UCLA

Well-differentiated/dedifferentiated liposarcoma (WD/DD LPS) is a common subtype of soft tissuesarcoma in adults. Our understanding of this disease is lacking and treatment options are limited. First, by investigating tumor metabolomics, we identify asparagine (Asn) as a fundamental purpose for mitochondrial respiration in WD/DD LPS. Asn promotes mTORC1 activity to support tumor growth. Depleting Asn by combining mitochondrial complex I inhibition with asparaginase holds therapeutic potential. Next, we characterize WD/DD LPS beyond histological classification by defining mechanisms of dysregulation in mitochondrial dynamics. WD LPS displays low MAPK signaling activity, elongated mitochondrial morphology, and high mitochondrial respiration.

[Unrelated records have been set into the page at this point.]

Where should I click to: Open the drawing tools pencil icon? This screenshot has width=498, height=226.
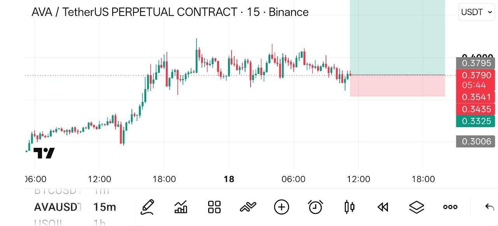point(147,207)
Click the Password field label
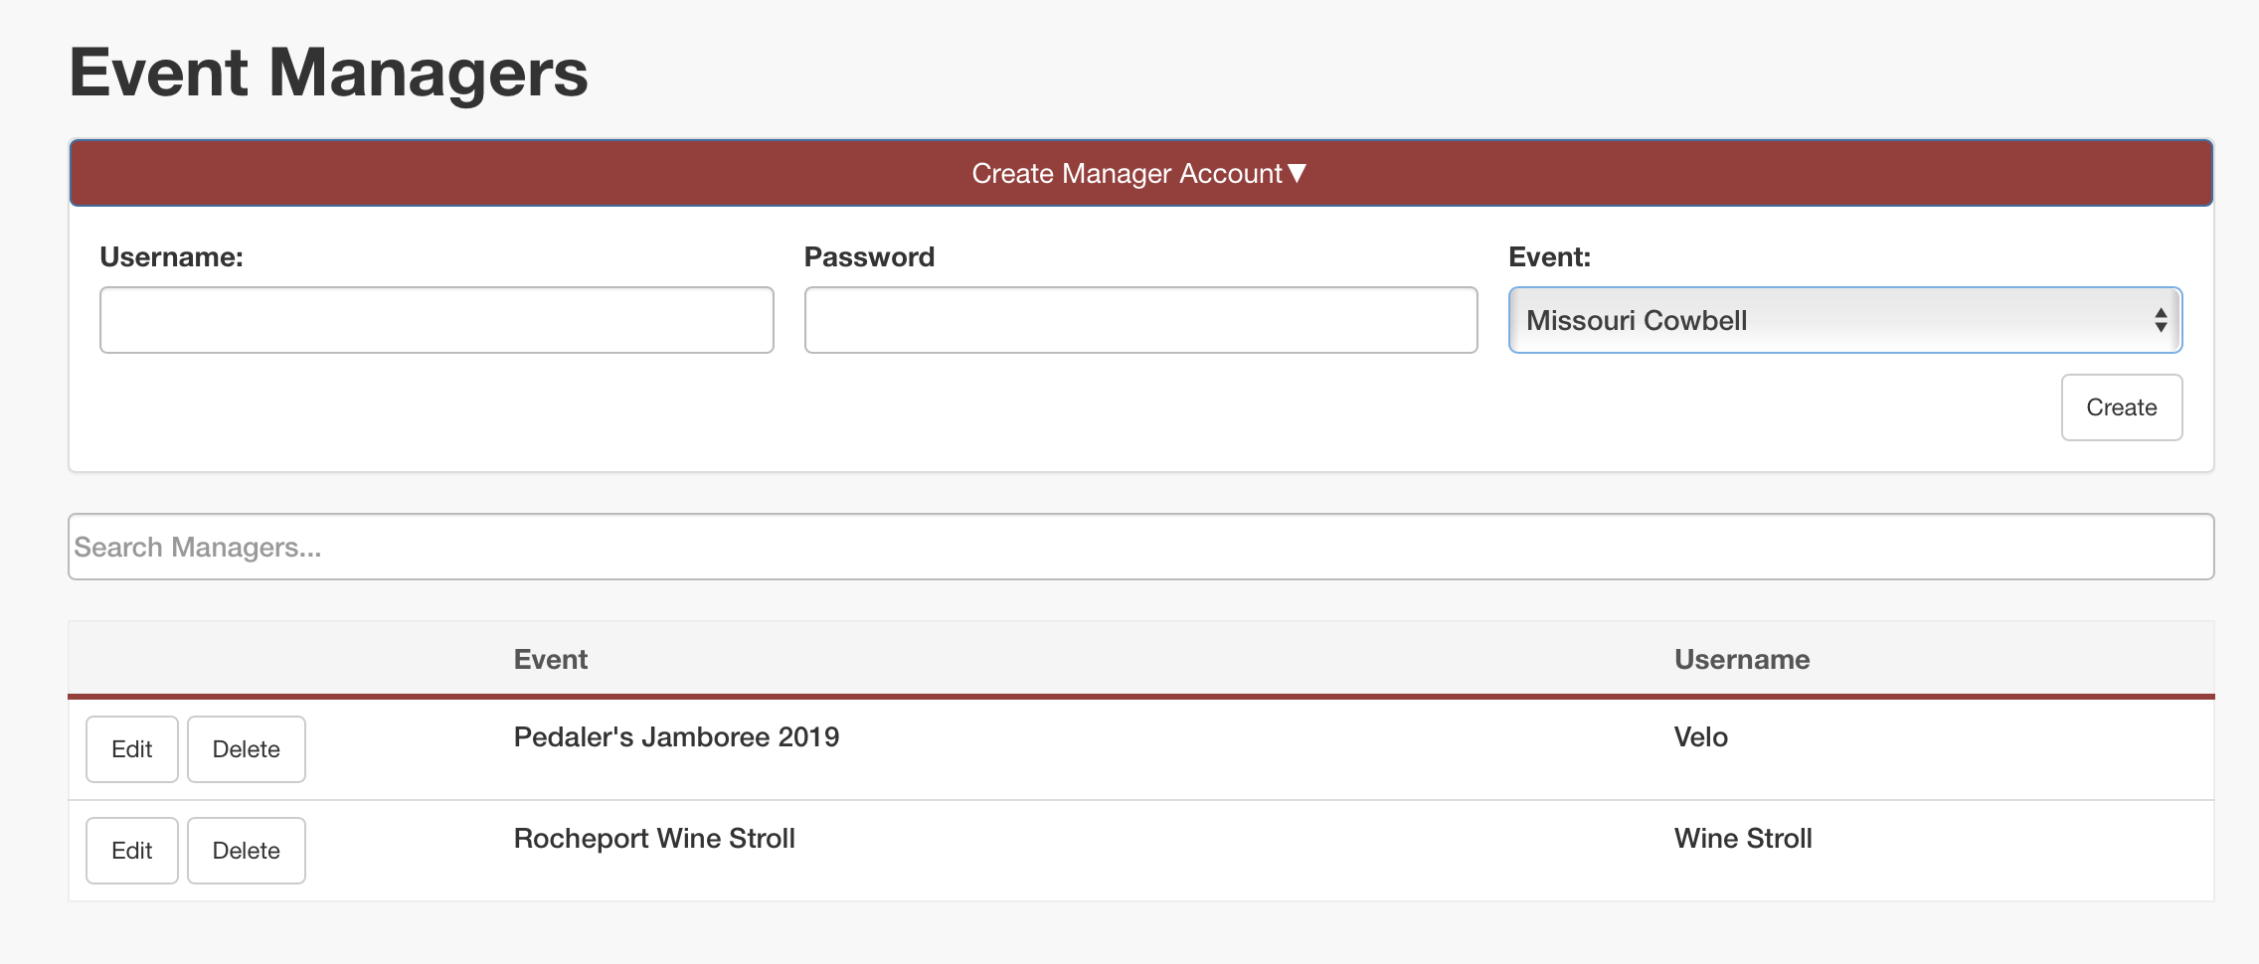This screenshot has width=2259, height=964. [x=869, y=257]
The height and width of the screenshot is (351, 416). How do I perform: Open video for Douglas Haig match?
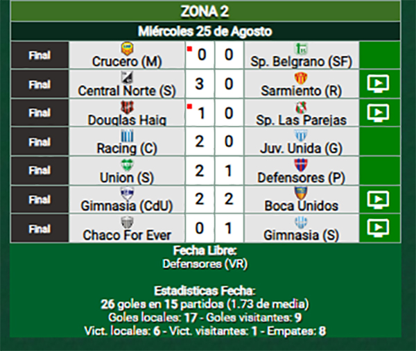click(x=378, y=113)
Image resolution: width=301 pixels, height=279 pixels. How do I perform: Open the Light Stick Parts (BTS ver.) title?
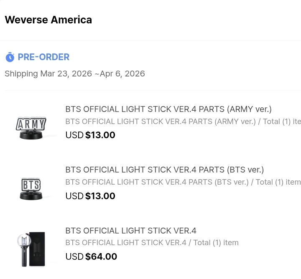point(164,170)
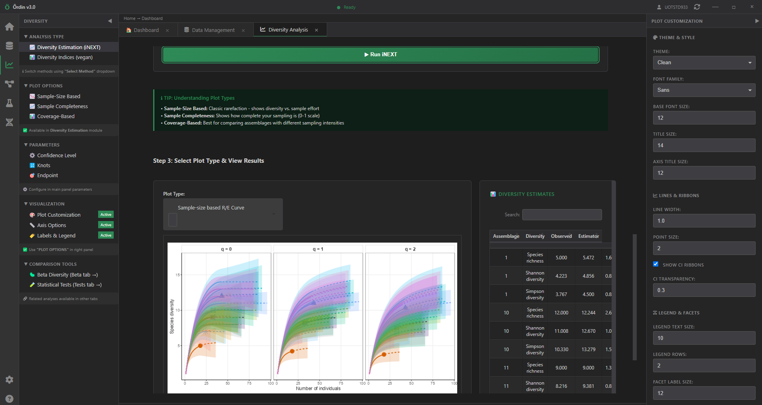
Task: Open settings gear at sidebar bottom
Action: click(9, 379)
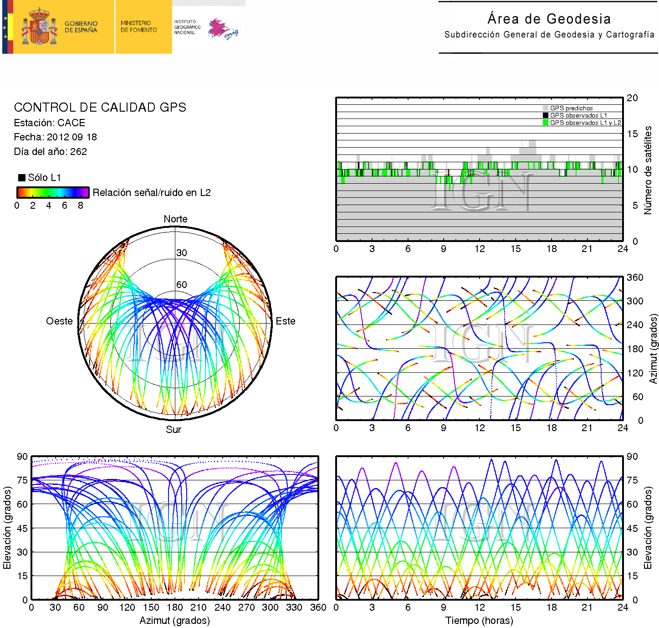Click the Número de satélites axis label
Image resolution: width=659 pixels, height=628 pixels.
(648, 170)
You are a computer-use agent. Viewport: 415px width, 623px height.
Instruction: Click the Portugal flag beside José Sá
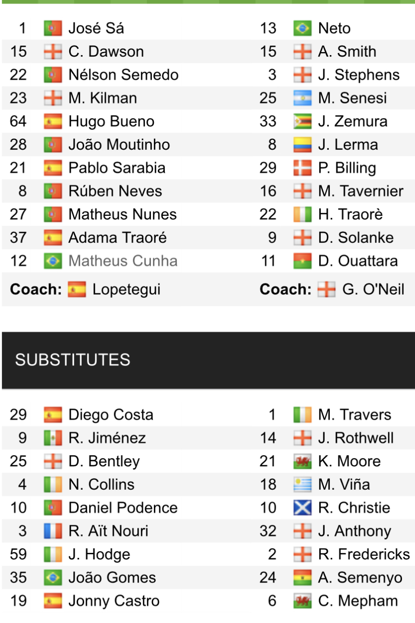coord(53,28)
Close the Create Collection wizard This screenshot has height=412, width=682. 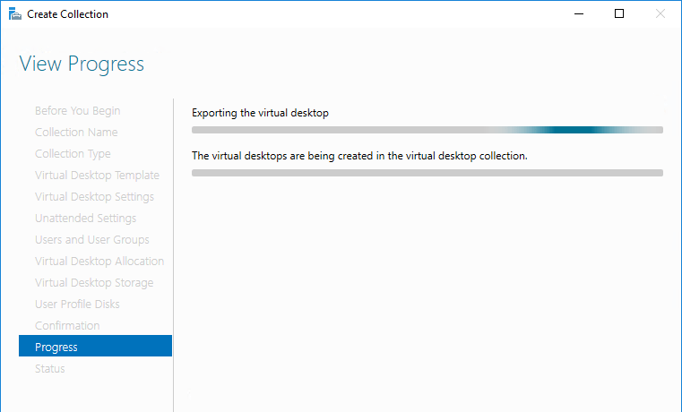660,14
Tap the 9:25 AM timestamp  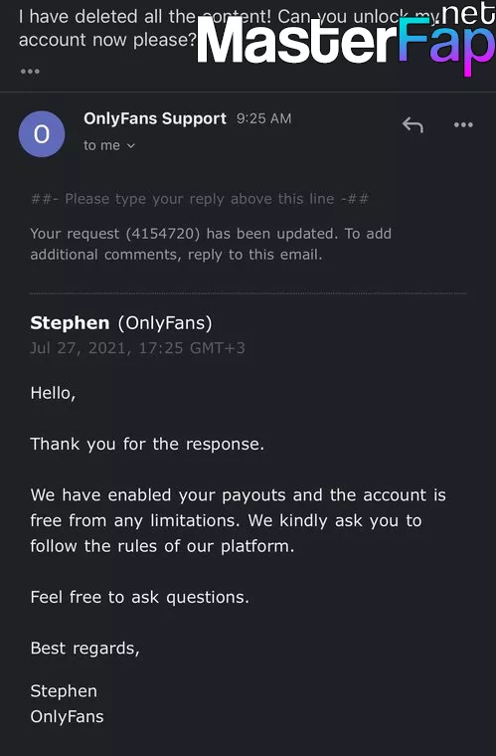(263, 118)
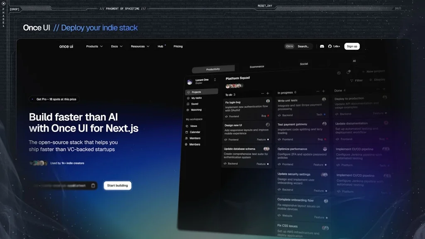Switch to the Ecommerce tab
Viewport: 425px width, 239px height.
(x=256, y=66)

Whereas DD LPS displays high activation of MAPK signaling, which promotes activation of DRP1, fragmentation of mitochondria and a glycolytic phenotype. This shift in mitochondrial bioenergetics promotes tumor growth. Trametinib represents a novel therapeutic approach to target this adaptation. Moreover, Trametinib synergizes with chemotherapy, including agents Pazopanib and Palbociclib, further expanding its clinical potential. DRP1 expression may also serve as a prognostic biomarker, associating with worse survival. Altogether, these findings reveal several adaptations in mitochondrial bioenergetics that provide opportunities for targeted therapy in patients with WD/DD LPS.